Impact of Stress on my Hatha Yoga Practice
– Experience report by Romana, Arhanta Yoga graduate and volunteer
My yoga journey started when I was searching for an activity to help release the impact of stress on my body. My stressful and highly demanding working environment affected my physical shape and hormonal balance directly. Simple sport activities like running, riding bicycle or swimming were not helping me; on the contrary, they increased pain and tension in my tightly locked joints and spine. I started to practice Hatha Yoga and Iyengar Yoga and started to see very promising improvement of my condition after several weeks already. My body felt better but my mind was still struggling with restless activity, which was making it difficult for me to be calm during my practice. After several months of taking yoga classes, my Hatha Yoga classes got cancelled so I continued practicing only Iyengar yoga. Iyengar yoga was working perfectly on my physical body but I was missing the positive effects of the calm Hatha Yoga practice, like proper stimulation and deep massage of glands and organs.
When I decided to follow the 200 hours TTC by Arhanta Yoga, I was really curious how big the effect on my body would be compared to my previous experience with Hatha Yoga. During the intensive course I felt particular changes every day and also my mind started to find its way to calmer waters. The stress was still present at a certain level, but the whole educational program, in combination with the calm environment and the very warm-hearted vibes of the whole group (teachers, volunteers and students) were minimizing its impact on me. After this enriching yoga experience I decided to register for 2 months of volunteering program for Arhanta in the Netherlands.
During my volunteering program I had the unique chance to observe the influence of stress on my own practice. The volunteer’s work in the ashram is intense but in an adequate level. The schedule is designed in such a manner that you still have enough time for your own practice, self study or rest.
During my first month as a volunteer, the team of volunteers was experiencing some tensions with each other, somehow we just were not matching very well. As a result I again encountered some stress and tension and I started to feel similar to how I felt during my stressful job. I decided to focus my energy from outside to inside to stay calm and positive and to create a better atmosphere for all of us. Through my internal resolution to stay calm and the regular practices, I was able to handle the sometime stressful situations, however I did start to feel the impact on my yoga and meditation practice. I struggled more than usual with the breathing exercises and also noticed a dip in my strength and flexibility.

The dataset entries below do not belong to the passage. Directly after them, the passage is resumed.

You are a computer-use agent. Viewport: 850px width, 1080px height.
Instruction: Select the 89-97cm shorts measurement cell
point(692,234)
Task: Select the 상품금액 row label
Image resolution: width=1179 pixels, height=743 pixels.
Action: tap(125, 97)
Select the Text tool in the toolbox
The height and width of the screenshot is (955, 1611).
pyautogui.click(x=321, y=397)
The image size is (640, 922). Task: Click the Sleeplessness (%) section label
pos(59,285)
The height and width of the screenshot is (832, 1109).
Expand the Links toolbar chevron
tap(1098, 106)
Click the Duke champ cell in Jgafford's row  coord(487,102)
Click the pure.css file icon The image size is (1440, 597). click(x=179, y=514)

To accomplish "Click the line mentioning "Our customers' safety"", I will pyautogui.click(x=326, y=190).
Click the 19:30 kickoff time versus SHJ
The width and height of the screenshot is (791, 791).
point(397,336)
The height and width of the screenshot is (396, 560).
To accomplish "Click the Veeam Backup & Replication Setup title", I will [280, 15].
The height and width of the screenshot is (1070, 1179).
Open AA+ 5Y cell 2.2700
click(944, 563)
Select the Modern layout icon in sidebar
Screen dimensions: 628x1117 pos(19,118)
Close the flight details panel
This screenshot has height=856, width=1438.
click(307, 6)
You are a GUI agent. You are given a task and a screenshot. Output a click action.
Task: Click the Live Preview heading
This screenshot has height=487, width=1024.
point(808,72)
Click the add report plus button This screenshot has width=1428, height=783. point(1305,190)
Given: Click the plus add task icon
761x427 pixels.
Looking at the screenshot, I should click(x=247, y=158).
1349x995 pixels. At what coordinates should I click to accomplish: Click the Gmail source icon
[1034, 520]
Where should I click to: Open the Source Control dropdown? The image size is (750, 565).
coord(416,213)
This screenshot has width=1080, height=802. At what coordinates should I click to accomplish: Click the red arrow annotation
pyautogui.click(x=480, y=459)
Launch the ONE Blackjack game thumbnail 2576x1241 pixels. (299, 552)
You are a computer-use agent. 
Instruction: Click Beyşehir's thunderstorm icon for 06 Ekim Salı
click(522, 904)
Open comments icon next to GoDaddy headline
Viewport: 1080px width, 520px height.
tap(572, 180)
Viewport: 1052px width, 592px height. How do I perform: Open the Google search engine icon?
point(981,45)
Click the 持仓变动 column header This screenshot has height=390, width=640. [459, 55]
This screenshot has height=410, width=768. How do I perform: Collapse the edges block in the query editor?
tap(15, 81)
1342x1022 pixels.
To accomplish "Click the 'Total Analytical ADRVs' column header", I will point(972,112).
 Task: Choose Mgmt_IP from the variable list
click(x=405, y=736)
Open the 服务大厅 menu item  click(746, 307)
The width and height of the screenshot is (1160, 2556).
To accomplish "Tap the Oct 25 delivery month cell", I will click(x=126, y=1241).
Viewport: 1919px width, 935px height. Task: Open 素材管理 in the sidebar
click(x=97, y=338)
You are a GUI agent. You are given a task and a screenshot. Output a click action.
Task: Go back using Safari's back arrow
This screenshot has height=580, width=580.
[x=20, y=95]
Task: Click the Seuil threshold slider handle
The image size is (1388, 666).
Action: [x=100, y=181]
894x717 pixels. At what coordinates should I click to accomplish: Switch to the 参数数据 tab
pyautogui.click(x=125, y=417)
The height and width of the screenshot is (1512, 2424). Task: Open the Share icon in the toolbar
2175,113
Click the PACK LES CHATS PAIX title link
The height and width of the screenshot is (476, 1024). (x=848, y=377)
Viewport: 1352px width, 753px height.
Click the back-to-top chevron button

The second month as a volunteer, with another team of volunteers, started in a completely different way. The work went easier, the communication went smoothly and all problems could be solved easily and in a friendly way. Also the new group of students was mirroring this nice atmosphere among the staff members, which resulted in a much warmer relationship between staff and students from the beginning. Together with this relaxed atmosphere, also my body started to be more relaxed and my level of practice improved to a whole new level in only 14 days time. More relaxed intercostal muscles allowed me to go much deeper into the breathing exercises than ever before and I could also meditate again. The most surprising to me was the progress I made in my asana practice. My level had literally doubled in only two weeks (for example my Pincha Mayurasana jumped from 0 to 40 seconds hold).
This experience has helped me to understand the significant impact stress can have on my practice. I strongly believe that regular Hatha Yoga practice can help to overcome short periods of intense stress and bring mental and physical power needed to resolve these situations. However, I have also realized that it is not enough to simply practice harder and try to overlook the source of the stress completely, eventually the source of stress needs to be addressed and removed actively.